Bregman doesn't mince words about fan interference call (0:38)

After having a triple called back due to fan interference in a 3-2 loss to the Rockies, Alex Bregman sounds off about his displeasure for the call. (0:38)

After Charlie Blackmon's ninth-inning homer gave the Colorado Rockies a 3-2 home victory over Houston, Astros third baseman Alex Bregman ripped into Major League Baseball's decision to overturn his extra-base hit earlier in Wednesday's game after a replay review because of fan interference.

As it stood, Houston managed only one hit -- an RBI double by Jose Altuve -- at Coors Field.

Leading off the sixth, Bregman cruised into third with an apparent triple off the wall that eluded the leap of Colorado left fielder Gerardo Parra.

Rockies manager Bud Black challenged for fan interference, and Bregman was ruled out after replays showed a spectator clad in an orange Astros jersey extended his glove over the railing enough for the ball to glance off it, changing its trajectory slightly at the moment Parra was reaching up to attempt the catch.
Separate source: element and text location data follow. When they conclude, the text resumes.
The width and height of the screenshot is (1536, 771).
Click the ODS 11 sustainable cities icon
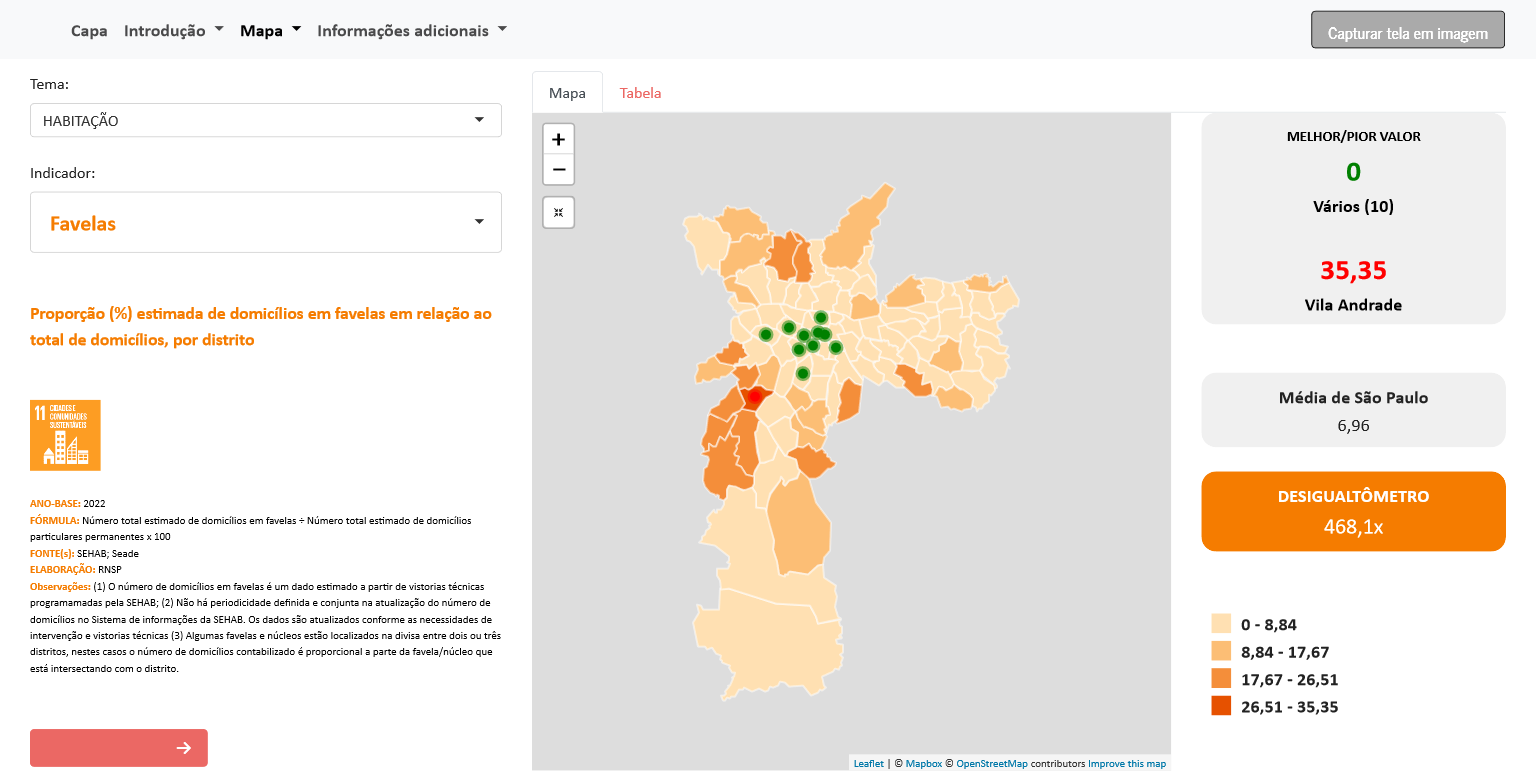coord(65,435)
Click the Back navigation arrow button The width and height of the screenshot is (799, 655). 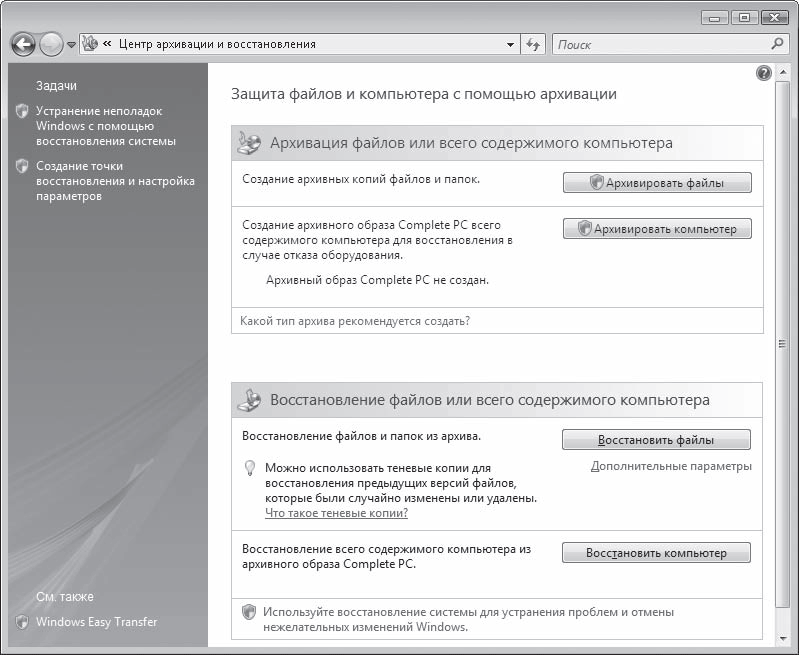point(23,44)
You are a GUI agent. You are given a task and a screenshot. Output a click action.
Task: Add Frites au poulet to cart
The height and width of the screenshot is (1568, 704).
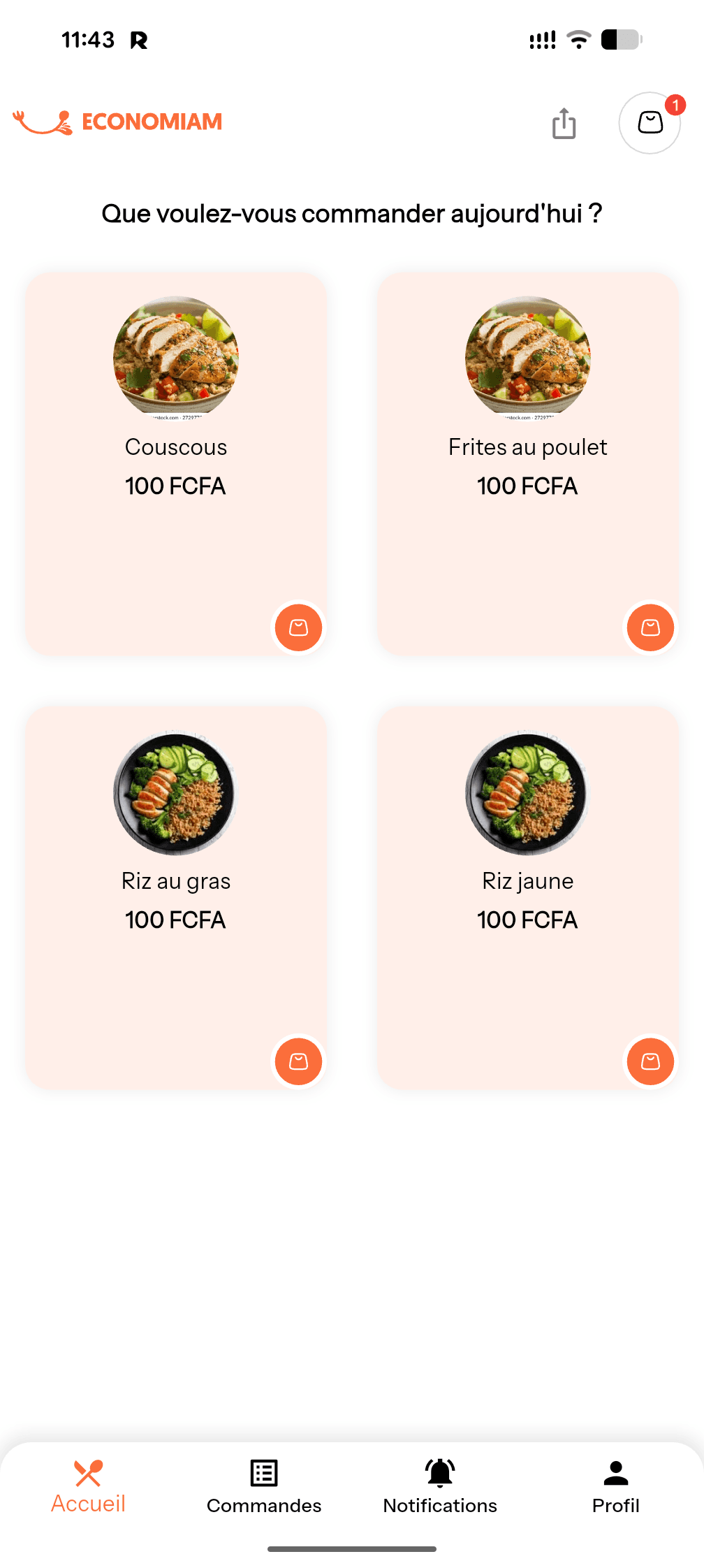click(650, 627)
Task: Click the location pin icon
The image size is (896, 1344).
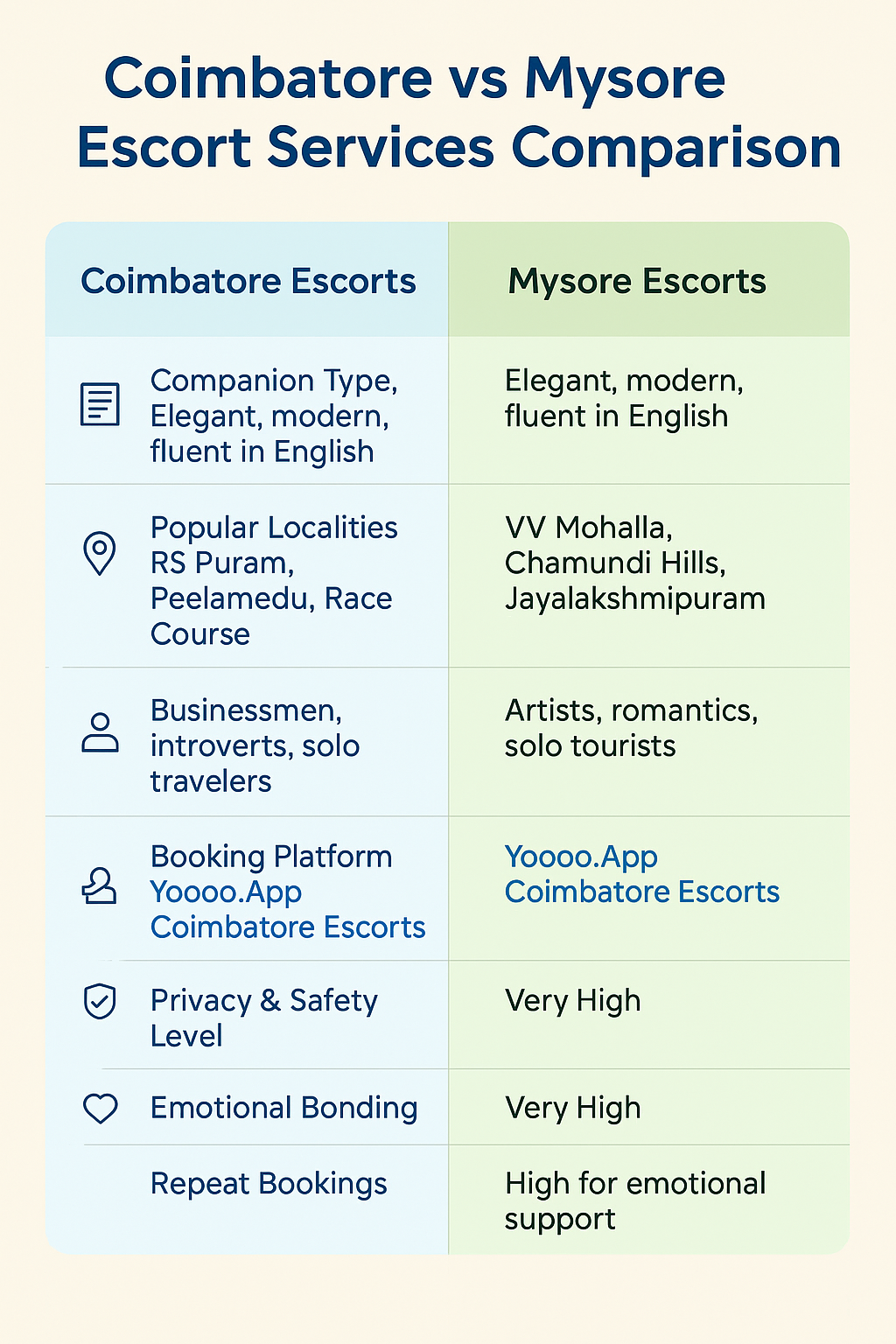Action: 99,554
The fan was escorted out of the ballpark by security.

According to MLB rules, if fan interference "clearly prevents a fielder from catching a fly ball," the batter will be declared out.

After the game, Bergman blasted the umpires over the ruling.
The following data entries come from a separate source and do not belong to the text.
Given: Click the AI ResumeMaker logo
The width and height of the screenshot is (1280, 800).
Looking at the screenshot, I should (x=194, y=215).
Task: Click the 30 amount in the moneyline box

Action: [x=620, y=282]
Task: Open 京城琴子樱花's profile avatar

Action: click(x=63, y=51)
"It was a f---ing joke, and they should be f---ing ashamed of themselves," he told reporters. "Obviously, the guy has never played f---ing baseball before in his life, the guy in charge of whoever made that decision. There is no possible way you can say that a left fielder jumping backward into a wall is guaranteed to make a catch.

"It changed the whole f---ing game. We're up 2-1 at the time, I'm at third base. We need a fly ball to the outfield to get me in, and it's 3-1. It's f---ing horrible."
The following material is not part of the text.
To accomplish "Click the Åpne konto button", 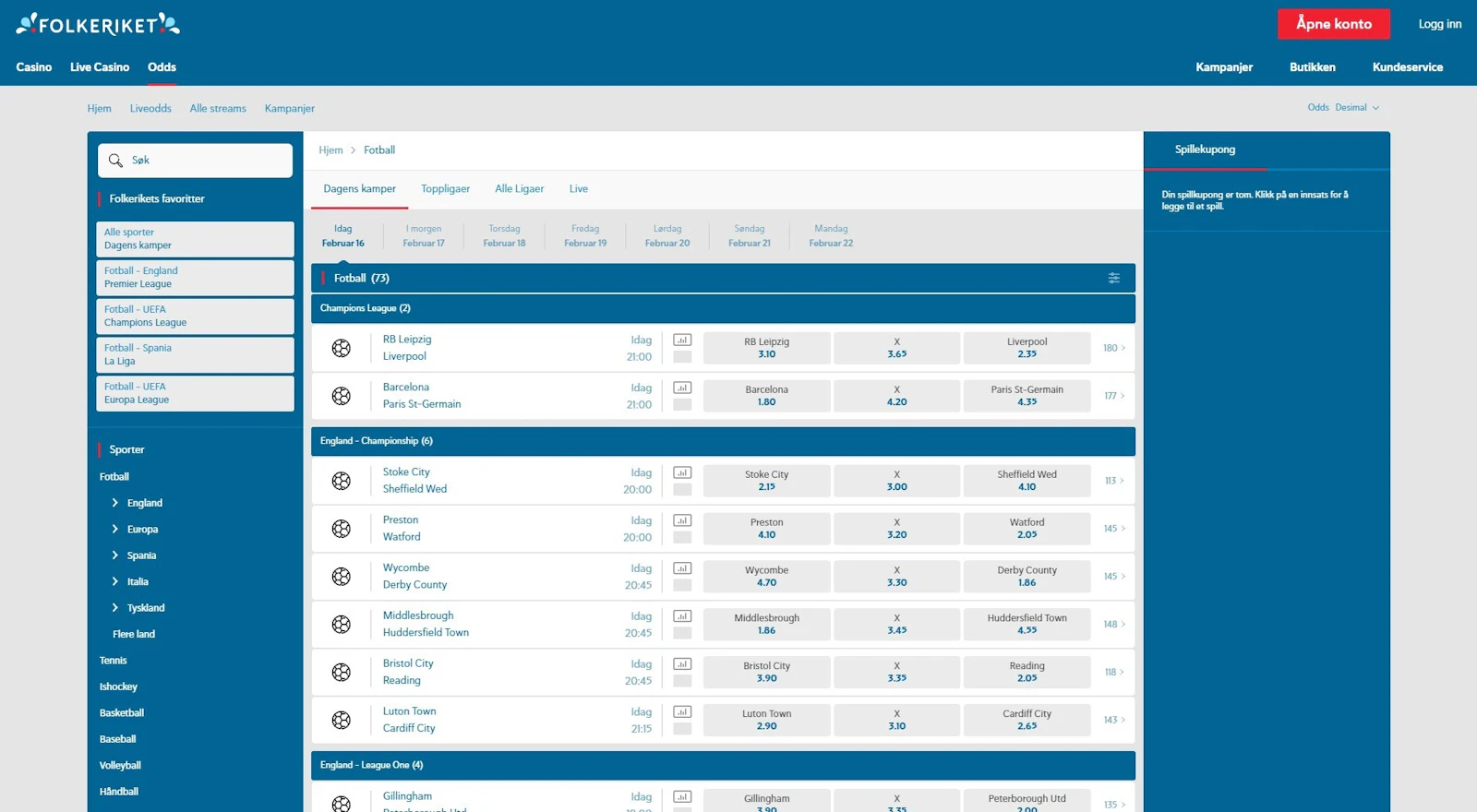I will 1333,24.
Parra, however, said he had a bead on the ball and was stunned when it changed direction at the last moment.

"It almost hit me in the face," he said. "I thought, 'What happened? At the last second the ball moved.' I never saw the fan touch the ball until I saw the replay, but I feel I would have had that ball."

There was more weirdness in the seventh inning:

Colorado tied the score at 2-all thanks to heads-up baserunning by Raimel Tapia, who tagged up and scored from third when Astros third baseman J.D. Davis sprinted toward the Houston dugout and tumbled over the railing as he caught Nolan Arenado's foul pop.

Davis' teammate Evan Gattis helped him break his fall and pushed Davis back over the railing and onto the field, but Davis' hurried throw home was off target as Tapia slid into the plate.

Information from The Associated Press was included in this report.